Copying exactly, give the lines in the material below from the one with "Click the 13-Feb-2015 date segment" to the one with "This screenshot has height=611, width=659.", ends included, and nothing besides.

SUPPLIED MATERIAL START

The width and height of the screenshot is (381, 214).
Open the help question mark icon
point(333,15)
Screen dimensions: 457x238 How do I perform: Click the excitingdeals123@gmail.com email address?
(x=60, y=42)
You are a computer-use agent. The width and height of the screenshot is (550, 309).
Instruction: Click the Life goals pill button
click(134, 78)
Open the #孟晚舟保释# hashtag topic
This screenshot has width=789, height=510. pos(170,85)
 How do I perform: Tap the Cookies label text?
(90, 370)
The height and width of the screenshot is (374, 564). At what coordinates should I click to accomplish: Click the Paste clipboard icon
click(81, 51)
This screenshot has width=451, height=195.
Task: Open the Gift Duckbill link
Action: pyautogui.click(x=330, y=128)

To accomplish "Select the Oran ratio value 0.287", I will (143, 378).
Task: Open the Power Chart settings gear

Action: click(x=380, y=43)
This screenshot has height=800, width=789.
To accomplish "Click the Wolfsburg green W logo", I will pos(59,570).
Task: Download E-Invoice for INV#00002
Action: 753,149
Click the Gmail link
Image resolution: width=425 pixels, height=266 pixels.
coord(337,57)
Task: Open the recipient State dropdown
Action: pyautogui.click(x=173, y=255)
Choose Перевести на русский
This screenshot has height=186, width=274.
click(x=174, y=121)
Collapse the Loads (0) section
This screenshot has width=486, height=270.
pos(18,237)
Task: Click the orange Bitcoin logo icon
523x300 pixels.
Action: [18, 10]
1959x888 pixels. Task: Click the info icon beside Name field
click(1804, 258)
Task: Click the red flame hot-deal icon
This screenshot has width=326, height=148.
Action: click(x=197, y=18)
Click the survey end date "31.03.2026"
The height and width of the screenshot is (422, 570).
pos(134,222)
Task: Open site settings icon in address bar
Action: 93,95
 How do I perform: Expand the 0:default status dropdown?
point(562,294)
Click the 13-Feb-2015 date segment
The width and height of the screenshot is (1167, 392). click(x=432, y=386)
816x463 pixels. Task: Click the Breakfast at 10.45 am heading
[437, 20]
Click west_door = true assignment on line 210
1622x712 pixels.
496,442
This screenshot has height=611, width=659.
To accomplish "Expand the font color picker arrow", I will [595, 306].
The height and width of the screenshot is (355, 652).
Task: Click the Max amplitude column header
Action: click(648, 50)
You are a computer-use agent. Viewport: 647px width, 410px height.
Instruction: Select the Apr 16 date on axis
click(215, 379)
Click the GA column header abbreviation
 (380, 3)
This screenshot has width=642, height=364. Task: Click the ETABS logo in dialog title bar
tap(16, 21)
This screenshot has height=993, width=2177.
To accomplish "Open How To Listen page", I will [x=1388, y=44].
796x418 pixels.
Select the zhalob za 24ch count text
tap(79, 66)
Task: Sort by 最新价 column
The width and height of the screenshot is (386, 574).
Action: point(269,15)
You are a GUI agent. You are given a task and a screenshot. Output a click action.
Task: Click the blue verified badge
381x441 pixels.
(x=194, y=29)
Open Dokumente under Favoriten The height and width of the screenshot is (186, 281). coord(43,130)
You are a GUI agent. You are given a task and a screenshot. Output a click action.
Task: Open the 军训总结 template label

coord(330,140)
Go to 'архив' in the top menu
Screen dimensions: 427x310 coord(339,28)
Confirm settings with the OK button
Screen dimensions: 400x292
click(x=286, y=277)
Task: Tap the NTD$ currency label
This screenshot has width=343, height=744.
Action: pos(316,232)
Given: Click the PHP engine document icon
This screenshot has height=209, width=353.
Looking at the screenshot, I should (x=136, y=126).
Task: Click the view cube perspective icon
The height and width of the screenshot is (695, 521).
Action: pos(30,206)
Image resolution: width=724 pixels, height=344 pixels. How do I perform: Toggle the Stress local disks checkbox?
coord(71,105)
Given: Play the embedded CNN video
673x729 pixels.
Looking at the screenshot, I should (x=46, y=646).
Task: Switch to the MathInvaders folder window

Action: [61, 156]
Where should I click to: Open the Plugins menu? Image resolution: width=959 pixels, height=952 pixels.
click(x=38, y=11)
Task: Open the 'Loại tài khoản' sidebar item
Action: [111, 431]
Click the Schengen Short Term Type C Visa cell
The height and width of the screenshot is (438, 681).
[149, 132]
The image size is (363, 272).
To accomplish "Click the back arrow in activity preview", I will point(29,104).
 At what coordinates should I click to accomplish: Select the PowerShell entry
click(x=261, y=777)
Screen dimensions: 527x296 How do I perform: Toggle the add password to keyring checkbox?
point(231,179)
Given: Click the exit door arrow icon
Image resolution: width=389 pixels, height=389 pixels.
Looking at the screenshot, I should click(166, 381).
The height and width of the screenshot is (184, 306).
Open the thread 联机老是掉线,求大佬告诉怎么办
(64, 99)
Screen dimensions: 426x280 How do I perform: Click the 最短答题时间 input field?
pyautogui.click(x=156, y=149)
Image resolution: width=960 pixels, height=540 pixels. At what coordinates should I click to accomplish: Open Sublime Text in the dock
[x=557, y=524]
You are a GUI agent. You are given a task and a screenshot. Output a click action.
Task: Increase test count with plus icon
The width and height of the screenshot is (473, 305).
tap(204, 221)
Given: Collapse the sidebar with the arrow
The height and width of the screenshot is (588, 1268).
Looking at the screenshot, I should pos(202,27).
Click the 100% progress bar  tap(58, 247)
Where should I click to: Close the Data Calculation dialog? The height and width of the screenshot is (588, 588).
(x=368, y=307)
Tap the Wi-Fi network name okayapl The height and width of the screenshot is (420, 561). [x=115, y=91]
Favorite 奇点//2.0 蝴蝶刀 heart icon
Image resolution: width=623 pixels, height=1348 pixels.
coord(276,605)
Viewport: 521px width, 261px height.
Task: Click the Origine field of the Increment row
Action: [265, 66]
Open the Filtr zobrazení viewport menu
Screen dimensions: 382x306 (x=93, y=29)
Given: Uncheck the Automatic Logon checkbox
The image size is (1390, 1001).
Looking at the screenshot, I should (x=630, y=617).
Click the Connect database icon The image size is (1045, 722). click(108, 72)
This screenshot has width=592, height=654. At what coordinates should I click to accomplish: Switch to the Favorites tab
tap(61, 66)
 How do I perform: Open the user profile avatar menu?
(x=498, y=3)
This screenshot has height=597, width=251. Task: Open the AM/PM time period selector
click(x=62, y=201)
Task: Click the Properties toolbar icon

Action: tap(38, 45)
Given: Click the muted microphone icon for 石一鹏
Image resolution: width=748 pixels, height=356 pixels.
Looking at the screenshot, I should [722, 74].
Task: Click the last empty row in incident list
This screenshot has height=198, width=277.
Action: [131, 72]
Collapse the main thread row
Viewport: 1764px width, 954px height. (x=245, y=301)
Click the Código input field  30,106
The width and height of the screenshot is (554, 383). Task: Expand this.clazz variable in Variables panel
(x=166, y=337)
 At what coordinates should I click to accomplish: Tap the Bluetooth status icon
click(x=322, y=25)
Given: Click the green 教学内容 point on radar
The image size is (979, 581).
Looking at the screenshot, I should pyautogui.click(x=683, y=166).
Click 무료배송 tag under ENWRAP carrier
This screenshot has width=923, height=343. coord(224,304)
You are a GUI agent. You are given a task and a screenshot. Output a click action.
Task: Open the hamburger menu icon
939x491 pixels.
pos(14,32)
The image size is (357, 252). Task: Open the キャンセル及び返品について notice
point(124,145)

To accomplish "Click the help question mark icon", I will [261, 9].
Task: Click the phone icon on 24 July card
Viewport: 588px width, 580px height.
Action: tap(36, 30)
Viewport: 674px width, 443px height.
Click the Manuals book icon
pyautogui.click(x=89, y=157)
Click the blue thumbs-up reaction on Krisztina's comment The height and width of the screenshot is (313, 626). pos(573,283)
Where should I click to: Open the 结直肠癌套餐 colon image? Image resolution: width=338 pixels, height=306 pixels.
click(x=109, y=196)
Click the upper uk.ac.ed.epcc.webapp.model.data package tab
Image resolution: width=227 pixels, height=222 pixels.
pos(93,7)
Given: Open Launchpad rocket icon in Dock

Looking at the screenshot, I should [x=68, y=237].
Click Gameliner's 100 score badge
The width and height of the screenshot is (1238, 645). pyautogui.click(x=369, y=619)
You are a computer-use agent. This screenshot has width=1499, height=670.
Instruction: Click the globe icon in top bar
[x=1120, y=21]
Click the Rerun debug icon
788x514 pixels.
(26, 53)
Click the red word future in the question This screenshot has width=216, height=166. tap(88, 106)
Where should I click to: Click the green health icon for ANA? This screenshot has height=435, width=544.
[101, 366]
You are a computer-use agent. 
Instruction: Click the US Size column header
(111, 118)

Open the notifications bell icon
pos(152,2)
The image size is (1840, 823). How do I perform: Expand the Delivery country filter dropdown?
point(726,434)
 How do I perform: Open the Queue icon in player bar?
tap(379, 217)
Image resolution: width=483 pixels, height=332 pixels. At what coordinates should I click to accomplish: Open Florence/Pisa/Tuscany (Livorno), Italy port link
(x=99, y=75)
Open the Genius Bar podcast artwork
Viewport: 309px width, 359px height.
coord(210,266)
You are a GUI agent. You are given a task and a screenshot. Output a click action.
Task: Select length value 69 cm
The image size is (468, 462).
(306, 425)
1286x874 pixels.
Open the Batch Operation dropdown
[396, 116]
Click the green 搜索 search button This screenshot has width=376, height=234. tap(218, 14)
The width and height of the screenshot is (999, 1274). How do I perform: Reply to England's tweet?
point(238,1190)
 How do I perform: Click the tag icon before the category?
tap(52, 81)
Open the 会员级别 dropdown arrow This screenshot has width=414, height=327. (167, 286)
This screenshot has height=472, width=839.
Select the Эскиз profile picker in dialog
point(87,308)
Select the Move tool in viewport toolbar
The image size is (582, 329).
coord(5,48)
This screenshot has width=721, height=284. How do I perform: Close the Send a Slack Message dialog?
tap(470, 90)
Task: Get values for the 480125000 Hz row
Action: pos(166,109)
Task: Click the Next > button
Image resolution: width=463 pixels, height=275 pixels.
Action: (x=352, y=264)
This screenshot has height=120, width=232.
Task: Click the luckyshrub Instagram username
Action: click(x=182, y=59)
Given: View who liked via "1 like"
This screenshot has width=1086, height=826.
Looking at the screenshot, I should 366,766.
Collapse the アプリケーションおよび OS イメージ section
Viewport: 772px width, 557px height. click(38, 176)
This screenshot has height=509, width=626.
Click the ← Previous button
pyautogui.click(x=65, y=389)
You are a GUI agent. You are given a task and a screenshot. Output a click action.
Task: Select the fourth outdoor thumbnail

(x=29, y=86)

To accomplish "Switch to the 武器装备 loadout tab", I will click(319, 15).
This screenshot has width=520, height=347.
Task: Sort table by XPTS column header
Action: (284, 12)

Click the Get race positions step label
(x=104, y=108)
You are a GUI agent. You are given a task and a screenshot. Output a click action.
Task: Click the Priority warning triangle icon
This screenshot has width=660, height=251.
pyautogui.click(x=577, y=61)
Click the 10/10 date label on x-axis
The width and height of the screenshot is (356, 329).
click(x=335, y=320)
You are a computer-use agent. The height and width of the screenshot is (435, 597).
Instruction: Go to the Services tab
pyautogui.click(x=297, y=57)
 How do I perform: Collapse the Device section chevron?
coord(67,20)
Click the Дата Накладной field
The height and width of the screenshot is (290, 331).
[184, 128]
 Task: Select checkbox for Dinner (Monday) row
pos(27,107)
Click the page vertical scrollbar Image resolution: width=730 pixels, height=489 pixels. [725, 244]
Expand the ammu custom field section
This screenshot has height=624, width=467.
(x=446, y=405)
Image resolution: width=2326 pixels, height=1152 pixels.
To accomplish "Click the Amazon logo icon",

SUPPLIED MATERIAL END

FINISHED EXERCISE >>
Click the 13-Feb-2015 date segment
The width and height of the screenshot is (1167, 392). click(x=432, y=386)
816x463 pixels. Task: Click the Breakfast at 10.45 am heading
[437, 20]
Click west_door = true assignment on line 210
1622x712 pixels.
496,442
This screenshot has height=611, width=659.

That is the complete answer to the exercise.